_PROBLEM DESCRIPTION_: Starting at the line that holds "Accessibilité (155, 2375)" and stopping at the line that holds "[Attiva le notifiche] (1506, 38)", restate the records below word for word, with both of those lines included.

_THE DATA_:

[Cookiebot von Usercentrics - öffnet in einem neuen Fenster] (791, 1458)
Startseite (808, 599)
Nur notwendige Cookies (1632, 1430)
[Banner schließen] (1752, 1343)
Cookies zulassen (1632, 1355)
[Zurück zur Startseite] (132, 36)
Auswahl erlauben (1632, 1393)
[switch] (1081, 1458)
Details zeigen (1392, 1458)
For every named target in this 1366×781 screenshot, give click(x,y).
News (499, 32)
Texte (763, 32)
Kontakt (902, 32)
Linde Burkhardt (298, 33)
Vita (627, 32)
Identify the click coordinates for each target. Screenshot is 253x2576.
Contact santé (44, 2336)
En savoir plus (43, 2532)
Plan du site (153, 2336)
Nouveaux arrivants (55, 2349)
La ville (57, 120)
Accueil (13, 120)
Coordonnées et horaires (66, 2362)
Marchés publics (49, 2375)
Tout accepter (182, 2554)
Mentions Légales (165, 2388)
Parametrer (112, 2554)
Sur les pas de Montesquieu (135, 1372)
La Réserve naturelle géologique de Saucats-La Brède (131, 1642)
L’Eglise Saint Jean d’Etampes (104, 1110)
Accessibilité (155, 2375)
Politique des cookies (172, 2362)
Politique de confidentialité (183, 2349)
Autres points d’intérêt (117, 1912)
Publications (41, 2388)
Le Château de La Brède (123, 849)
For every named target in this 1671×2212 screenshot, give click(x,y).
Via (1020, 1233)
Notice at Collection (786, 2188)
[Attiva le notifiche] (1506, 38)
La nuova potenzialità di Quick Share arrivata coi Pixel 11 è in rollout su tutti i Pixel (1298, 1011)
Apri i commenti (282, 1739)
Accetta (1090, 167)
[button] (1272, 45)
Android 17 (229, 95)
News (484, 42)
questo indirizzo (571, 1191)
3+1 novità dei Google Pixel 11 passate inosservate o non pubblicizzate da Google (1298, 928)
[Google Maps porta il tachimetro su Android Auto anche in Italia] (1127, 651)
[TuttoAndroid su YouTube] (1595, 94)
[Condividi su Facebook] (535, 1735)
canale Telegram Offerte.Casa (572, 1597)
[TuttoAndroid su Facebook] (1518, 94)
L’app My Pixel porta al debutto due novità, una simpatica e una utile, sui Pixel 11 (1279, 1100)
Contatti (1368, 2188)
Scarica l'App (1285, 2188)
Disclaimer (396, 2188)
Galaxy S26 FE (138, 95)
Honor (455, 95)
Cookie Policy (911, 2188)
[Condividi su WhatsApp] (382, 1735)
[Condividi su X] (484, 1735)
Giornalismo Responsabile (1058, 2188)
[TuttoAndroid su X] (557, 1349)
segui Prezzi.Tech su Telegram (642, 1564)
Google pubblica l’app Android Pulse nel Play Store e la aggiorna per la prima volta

_SOLUTION TO THE PROBLEM_:
Accessibilité (155, 2375)
Politique des cookies (172, 2362)
Politique de confidentialité (183, 2349)
Autres points d’intérêt (117, 1912)
Publications (41, 2388)
Le Château de La Brède (123, 849)
For every named target in this 1671×2212 screenshot, give click(x,y).
Via (1020, 1233)
Notice at Collection (786, 2188)
[Attiva le notifiche] (1506, 38)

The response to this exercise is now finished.